Repeat the rows from the line containing "What do you see at coordinates (386, 343)" up to and including the line containing "center [386, 343].", with no changes. Omit the pictures from your answer.

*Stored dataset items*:
══════
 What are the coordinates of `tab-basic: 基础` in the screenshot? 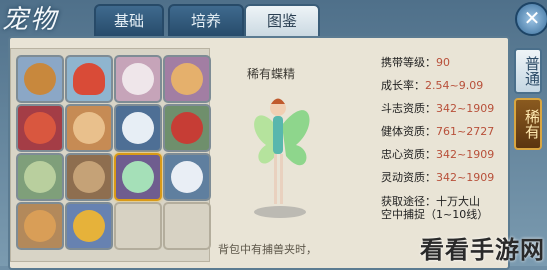 It's located at (129, 21).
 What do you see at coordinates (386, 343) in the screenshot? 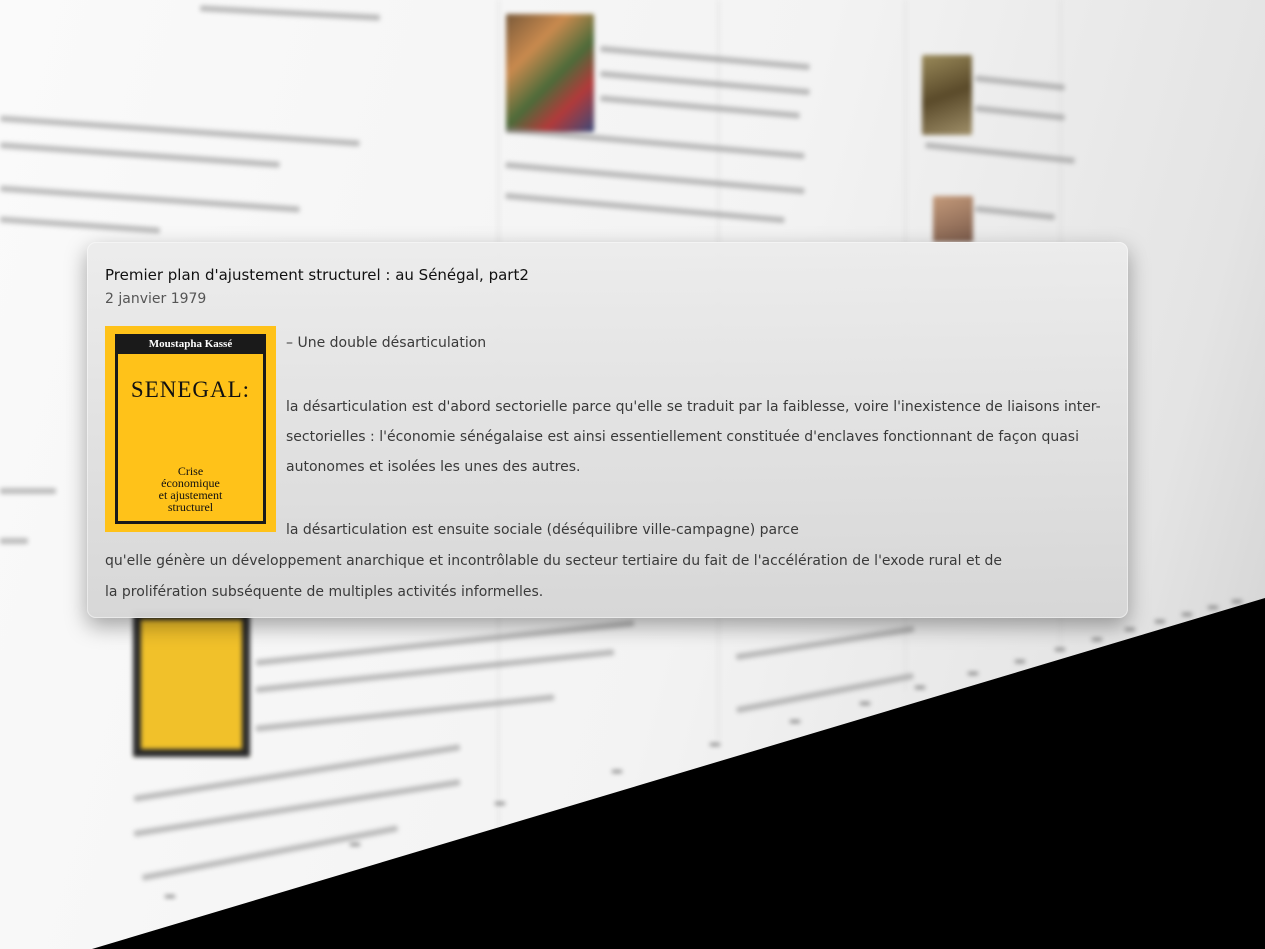
I see `event-text-line: – Une double désarticulation` at bounding box center [386, 343].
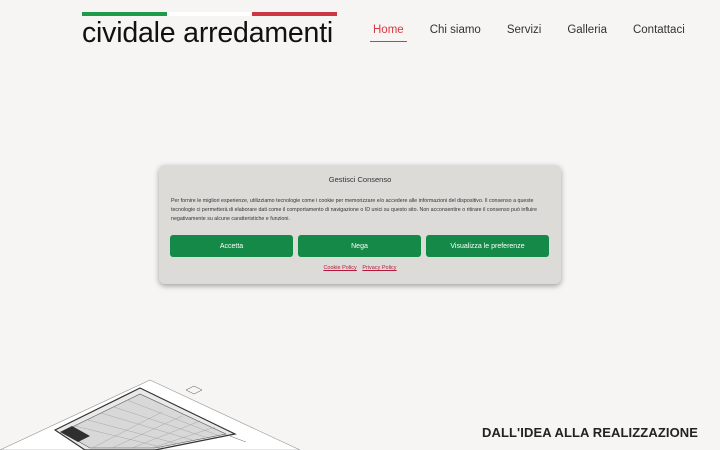 The image size is (720, 450). Describe the element at coordinates (150, 414) in the screenshot. I see `floor-plan-illustration` at that location.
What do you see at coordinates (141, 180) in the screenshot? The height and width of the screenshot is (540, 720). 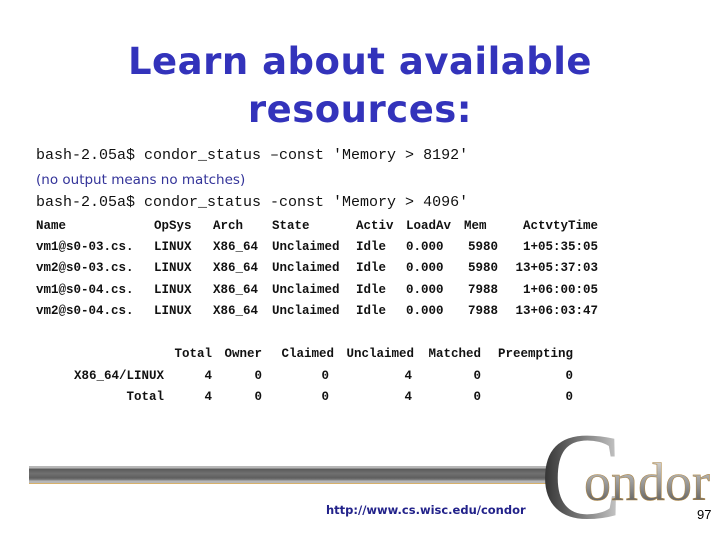 I see `no-output-note: (no output means no matches)` at bounding box center [141, 180].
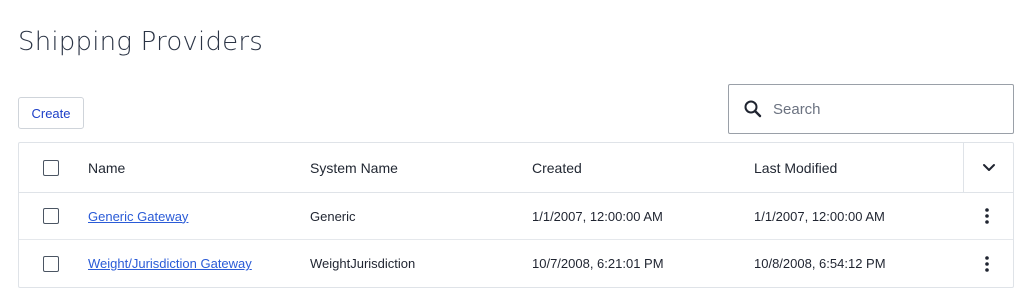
══════
*Task output*:
 What do you see at coordinates (386, 343) in the screenshot? 
I see `event-text-line: – Une double désarticulation` at bounding box center [386, 343].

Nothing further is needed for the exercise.